El problema de los teléfonos Android infectados no es para nada nuevo, varias empresas como Trend Micro y Kaspersky han informado en los últimos años sobre esta problemática, Lemon Group es solo una de las compañías que se han beneficiado de este modelo de negocio. Los investigadores de Trend Micro realizaron una exhaustiva búsqueda para dar con las operaciones de Lemon Group. Al analizar la imagen de una ROM de un dispositivo Android, descubrieron que este estaba infectado con el malware “Guerrilla”.
Los resultados de su investigación muestran que el grupo ha infectado dispositivos pertenecientes a usuarios de Android en 180 países. Más del 55% de las víctimas se encuentran en Asia, alrededor del 17% en Norteamérica y casi el 10% en África. Trend Micro logró identificar más de 50 marcas de dispositivos móviles, en su mayoría de bajo coste.
La manipulación de dispositivos Android es una problemática en crecimiento
Fyodor Yarochkin, Zhengyu Dong y Paul Pajares, investigadores de Trend Micro, expusieron en Black Hat Asia 2023 y en un artículo de blog sus opiniones acerca del riesgo que representan grupos como Lemon Group para usuarios de Android. Señalaron que es un problema creciente que afecta no solo a usuarios de teléfonos Android, sino también a dueños de Smart TV Android, TV Boxes, sistemas de entretenimiento con base en Android e incluso relojes infantiles basados en Android. «Siguiendo nuestras estimaciones temporales, el actor de la amenaza ha propagado este malware durante los últimos cinco años», dijeron los investigadores. «Un compromiso en cualquier infraestructura crítica significativa con esta infección probablemente puede producir un beneficio significativo para Lemon Group a largo plazo a expensas de los usuarios legítimos.”
Comúnmente la manipulación sucede cuando un fabricante legítimo de Android quería agregar funciones adicionales a una imagen estándar del sistema Android y encargó la tarea a un tercero. Hace algunos años, la mayoría de los programas maliciosos previamente instalados en los celulares eran ladrones de información y servidores de anuncios.
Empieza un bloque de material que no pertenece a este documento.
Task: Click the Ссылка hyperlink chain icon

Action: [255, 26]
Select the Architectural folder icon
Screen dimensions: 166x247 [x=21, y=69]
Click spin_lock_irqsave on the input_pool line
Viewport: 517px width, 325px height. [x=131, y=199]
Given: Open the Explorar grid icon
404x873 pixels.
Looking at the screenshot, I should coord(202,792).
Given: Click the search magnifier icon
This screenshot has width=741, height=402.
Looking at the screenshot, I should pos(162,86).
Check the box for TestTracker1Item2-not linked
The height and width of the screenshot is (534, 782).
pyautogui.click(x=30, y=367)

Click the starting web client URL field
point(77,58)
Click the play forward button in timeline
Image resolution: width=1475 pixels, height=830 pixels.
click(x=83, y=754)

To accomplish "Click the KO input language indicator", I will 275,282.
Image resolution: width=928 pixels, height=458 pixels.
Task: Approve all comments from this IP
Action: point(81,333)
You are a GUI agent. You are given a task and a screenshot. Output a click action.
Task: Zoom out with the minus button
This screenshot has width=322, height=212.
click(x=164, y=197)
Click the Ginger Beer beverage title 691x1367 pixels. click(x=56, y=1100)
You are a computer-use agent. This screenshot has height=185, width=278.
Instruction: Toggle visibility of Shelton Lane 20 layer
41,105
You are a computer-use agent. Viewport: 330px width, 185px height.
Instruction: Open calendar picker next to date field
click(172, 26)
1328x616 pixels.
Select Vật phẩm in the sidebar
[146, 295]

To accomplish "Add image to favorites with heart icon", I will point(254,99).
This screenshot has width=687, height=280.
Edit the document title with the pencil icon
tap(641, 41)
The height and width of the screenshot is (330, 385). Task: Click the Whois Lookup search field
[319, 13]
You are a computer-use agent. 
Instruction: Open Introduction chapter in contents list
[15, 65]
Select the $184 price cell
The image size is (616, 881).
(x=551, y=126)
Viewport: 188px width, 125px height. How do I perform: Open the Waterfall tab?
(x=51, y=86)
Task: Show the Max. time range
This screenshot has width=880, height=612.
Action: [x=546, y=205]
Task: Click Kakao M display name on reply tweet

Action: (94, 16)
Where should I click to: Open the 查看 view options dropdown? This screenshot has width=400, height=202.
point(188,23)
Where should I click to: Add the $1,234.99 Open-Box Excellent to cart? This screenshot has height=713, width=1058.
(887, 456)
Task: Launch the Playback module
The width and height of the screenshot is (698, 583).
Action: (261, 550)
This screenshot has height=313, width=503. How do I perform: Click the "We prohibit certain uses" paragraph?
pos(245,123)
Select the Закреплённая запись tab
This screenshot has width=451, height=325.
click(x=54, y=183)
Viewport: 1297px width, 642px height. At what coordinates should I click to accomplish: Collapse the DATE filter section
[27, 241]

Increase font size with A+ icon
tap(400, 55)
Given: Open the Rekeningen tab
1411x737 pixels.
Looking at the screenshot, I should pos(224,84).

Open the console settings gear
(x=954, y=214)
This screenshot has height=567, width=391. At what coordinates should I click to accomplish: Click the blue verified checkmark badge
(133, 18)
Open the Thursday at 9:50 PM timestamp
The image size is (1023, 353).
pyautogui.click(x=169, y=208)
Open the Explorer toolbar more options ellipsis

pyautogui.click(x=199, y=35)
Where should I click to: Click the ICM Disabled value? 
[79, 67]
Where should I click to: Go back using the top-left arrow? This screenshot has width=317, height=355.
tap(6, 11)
Generalmente, la manipulación ha impactado dispositivos económicos de marcas pequeñas y desconocidas. No obstante, a veces también han sido afectados dispositivos de grandes proveedores y fabricantes de equipos originales. En 2017, por ejemplo, Check Point reportó el descubrimiento de 37 modelos de dispositivos Android de una importante empresa multinacional de telecomunicaciones con malware preinstalado. El creador de la amenaza incluyó seis muestras del malware en la ROM del dispositivo, impidiendo su eliminación sin reiniciar los dispositivos. Y como este muchos otros casos.
Un problema de infección que evoluciona
Como comentamos anteriormente el malware en estos dispositivos hace unos años se utilizaba para robar información y mostrar anuncios no deseados. Sin embargo, últimamente se ha visto que los programas maliciosos son cada vez más peligrosos.
Un gran ejemplo es Triada, un troyano que alteraba el núcleo del proceso Zygote en Android. También reemplazaba archivos del sistema y funcionaba principalmente en la memoria RAM, dificultando su detección. La investigación de Trend Micro sobre la campaña de malware Guerrilla reveló coincidencias entre las operaciones de Lemon Group y Triada, tanto en la infraestructura de mando y control como en las comunicaciones.
Otro añadido de Guerrilla permite a Lemon Group rentar recursos de un teléfono infectado a sus clientes por periodos breves; un añadido de cookies se vincula a aplicaciones asociadas con Facebook en dispositivos de usuarios para fines fraudulentos en publicidad; y un añadido de WhatsApp toma control de sesiones del usuario para enviar mensajes no deseados. Además, otro complemento posibilita la instalación silenciosa de aplicaciones que necesitan permiso para actividades específicas.